Huddled so, we were talking for what seemed a sweet eternity and a brief moment, simultaneously. We sat there, hugging, breath to breath. Me in his lap. Feeling his gentle energy spill over me. His love like a warm dreamy coat. He hugged me, his hands reaching for my back, the sweet warmth I felt from this touch — an innocent touch, a touch from care and love, not lust. A cautious caress, unbelieving its own luck, its own existence. A touch that warmed up not only my back but my sore heart, too. His touch and presence erased all the hurt, sadness, insecurities I ever had in my life. They didn’t matter. They no longer matter even now, as I am sitting in my magic circle.

It was as if he was the only man I ever shared my heart with. And he held it with care, too. The only man who ever saw me for me. Not the looks, the brains, this or that. Not for what he could get out of me. Just for me. Simply and beautifully.

Like an atomic explosion — all the firecrackers before stood no chance. It obliterated everything I knew until then. A force of nature. And only the calm was left, all toxic structures, forever gone.

Sitting there in his lap, facing him, I forgot about the rest of the world. And a sole thought, in-between all the breaths, kisses and talk: Here it is, finally! Home. This is the “it” everyone has been raving about. When you know, you know, they say. I know. This is it!!

This is what true love is like. This is true love. Pure, un-wanting, free, sweet and warm. Yet powerful, healing, uplifting, mind-blowing. It is the gentlest and yet, the strongest I have ever felt about another human. And miraculously, about myself, too. My reality shifted. I gained a new kind of awareness, about myself, about him, about the world. I felt the most beautiful I’d ever felt, inside and out. I felt like I belong. I felt that everything is possible, at that moment, and onward. The rest of the world did not exist.

I felt… home.

It downed on me, I hadn’t known what home is! What a revelation!… What a new perspective, what a set of new eyes to see the world with!

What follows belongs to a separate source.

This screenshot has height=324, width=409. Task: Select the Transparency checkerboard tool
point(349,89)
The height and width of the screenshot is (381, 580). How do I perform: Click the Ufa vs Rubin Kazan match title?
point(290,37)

I felt a force pulling me towards him, a force well beyond physical attraction. And for the first time, I felt it was mutual, too. It was nothing less then gravity, gravity between two stars. Pure and yet, unbreakable. Powerful. To say that his touch was pleasant, is an understatement.

It felt like a breath of fresh air after having held your breath for more than you wanted to, or ever dared to. Like a glass of water after a sweltering day in the desert. Like a swim in a crisp lake after a month of hiking in the mountain. Like Christmas with all your loved ones, happy and celebrating. Like sitting down and having a cold beer after a marathon. Content as a baby.

Like that — but all of them, simultaneously. In one single, overpowering feeling. I never dreamt of this to happen, how could I? For I never knew it was possible.

Cognitively, too. With all his troubles, shortcomings, confusion, poor choices in life — he is the most amazing, inspiring, beautiful soul I have met. A human I have always looked up to.